Only the lines from the one that contains "Given: Click the printer icon for Print" to the last line below, both included, should be transcribed. Pictures stay out of the copy.

# Supplied information
------------------------------------------------------------------------

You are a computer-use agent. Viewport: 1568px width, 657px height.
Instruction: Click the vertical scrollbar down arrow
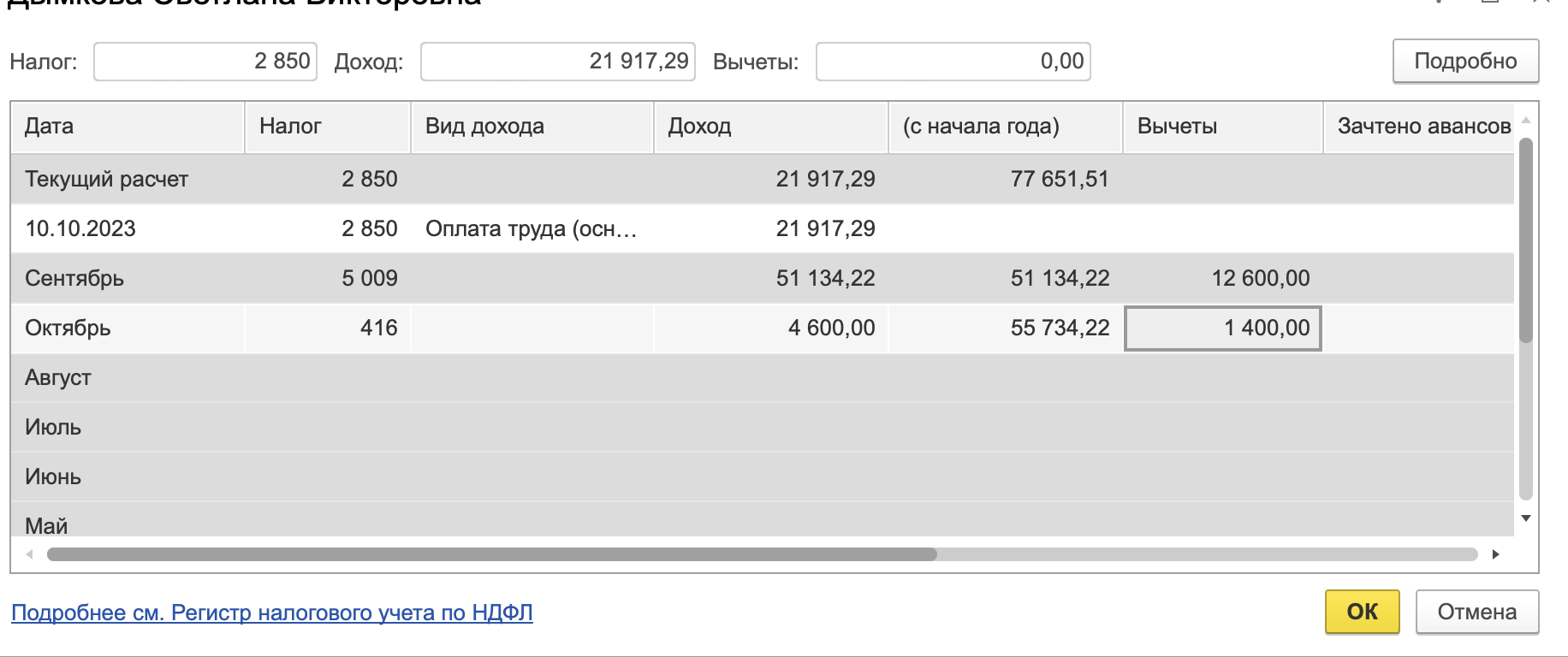1525,518
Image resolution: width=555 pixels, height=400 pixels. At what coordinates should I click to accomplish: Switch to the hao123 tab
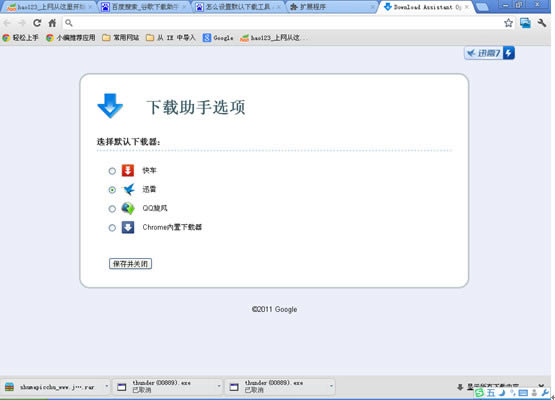tap(50, 7)
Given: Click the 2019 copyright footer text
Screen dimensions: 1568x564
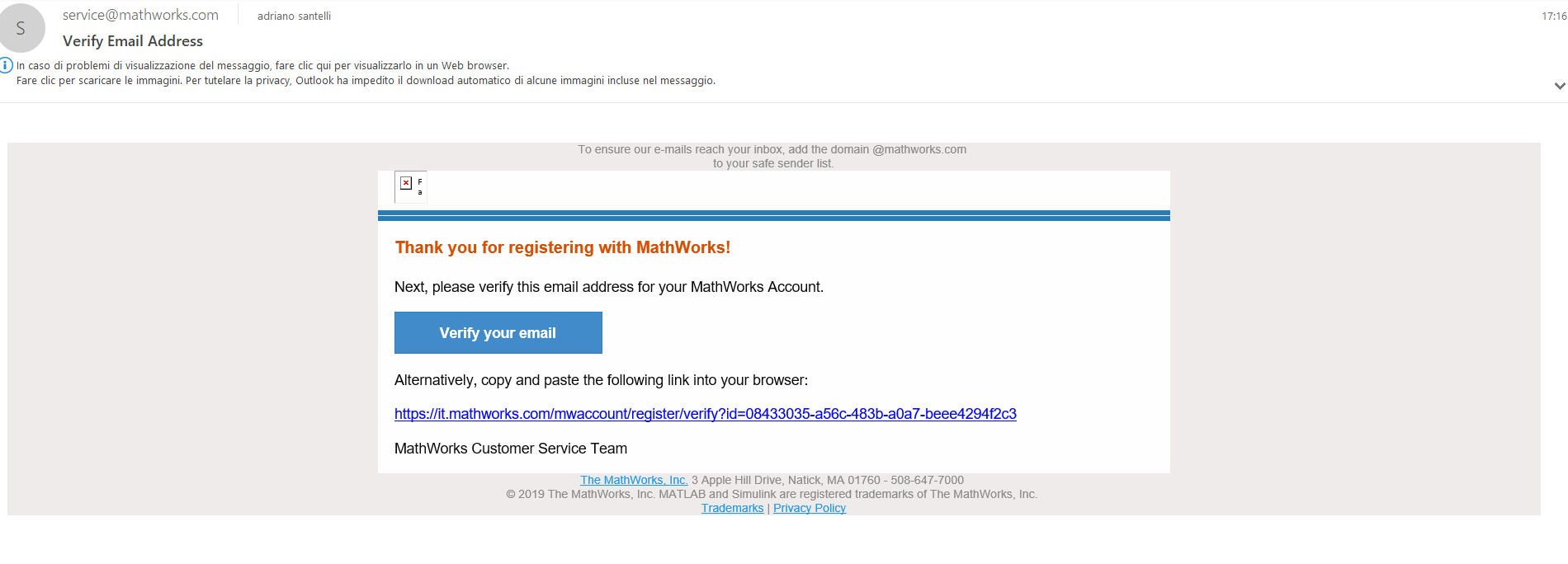Looking at the screenshot, I should tap(772, 494).
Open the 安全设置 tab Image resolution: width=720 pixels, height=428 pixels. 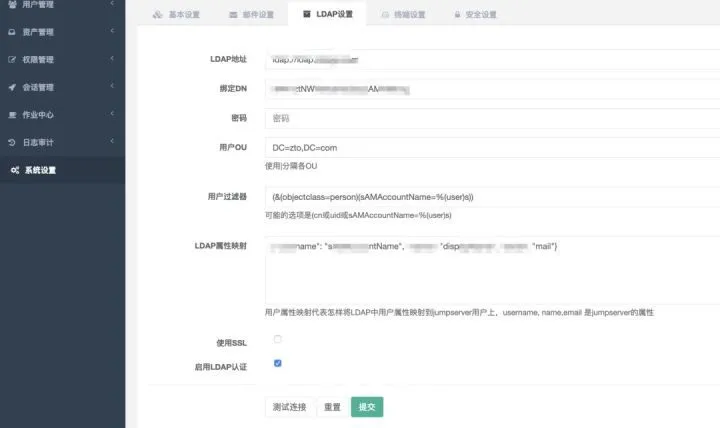point(475,15)
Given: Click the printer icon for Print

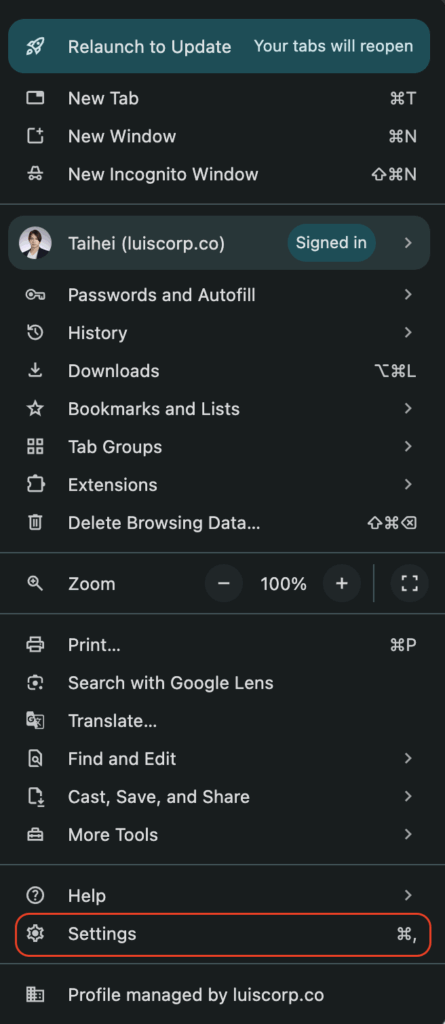Looking at the screenshot, I should click(x=35, y=645).
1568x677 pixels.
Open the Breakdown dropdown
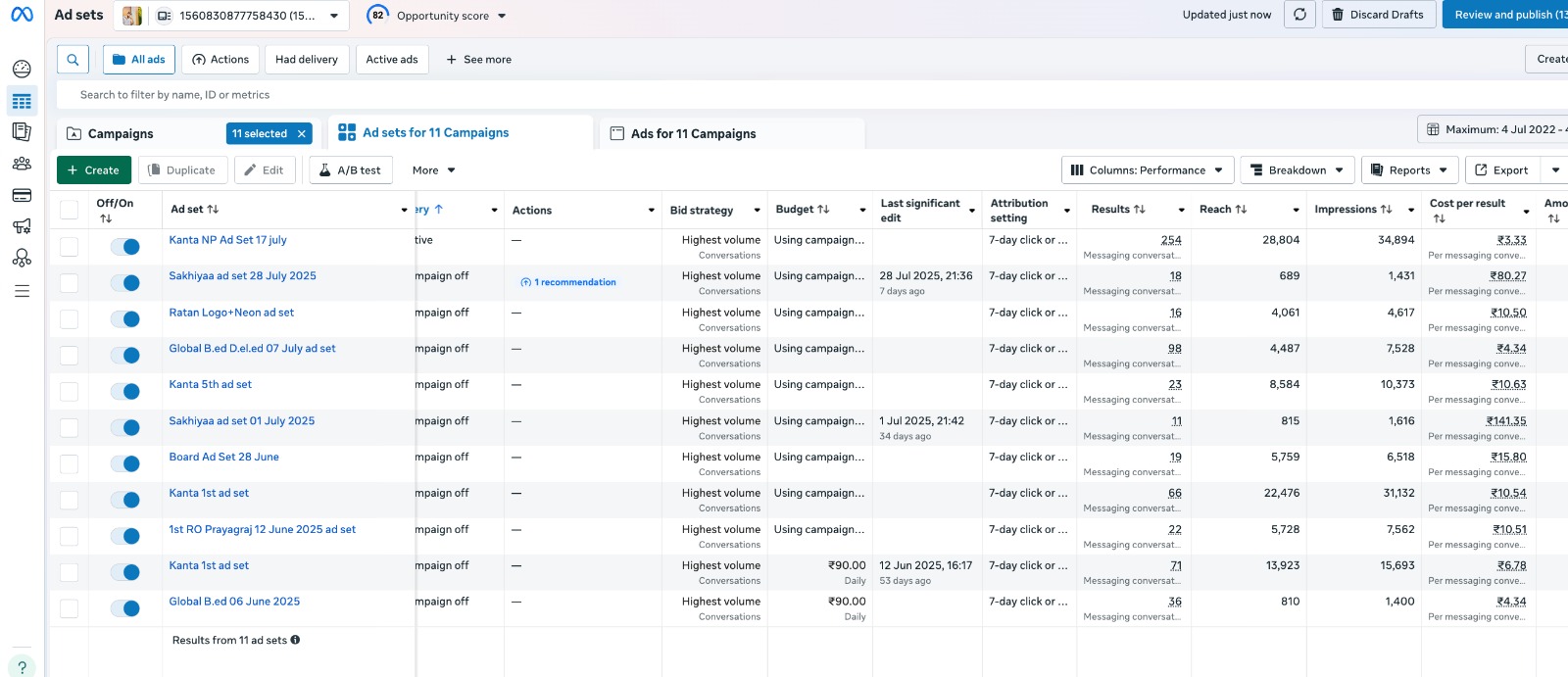point(1298,170)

------------------------------------------------------------------------

# Response area
Given: Click the printer icon for Print

Looking at the screenshot, I should click(x=35, y=645).
1568x677 pixels.
Open the Breakdown dropdown
point(1298,170)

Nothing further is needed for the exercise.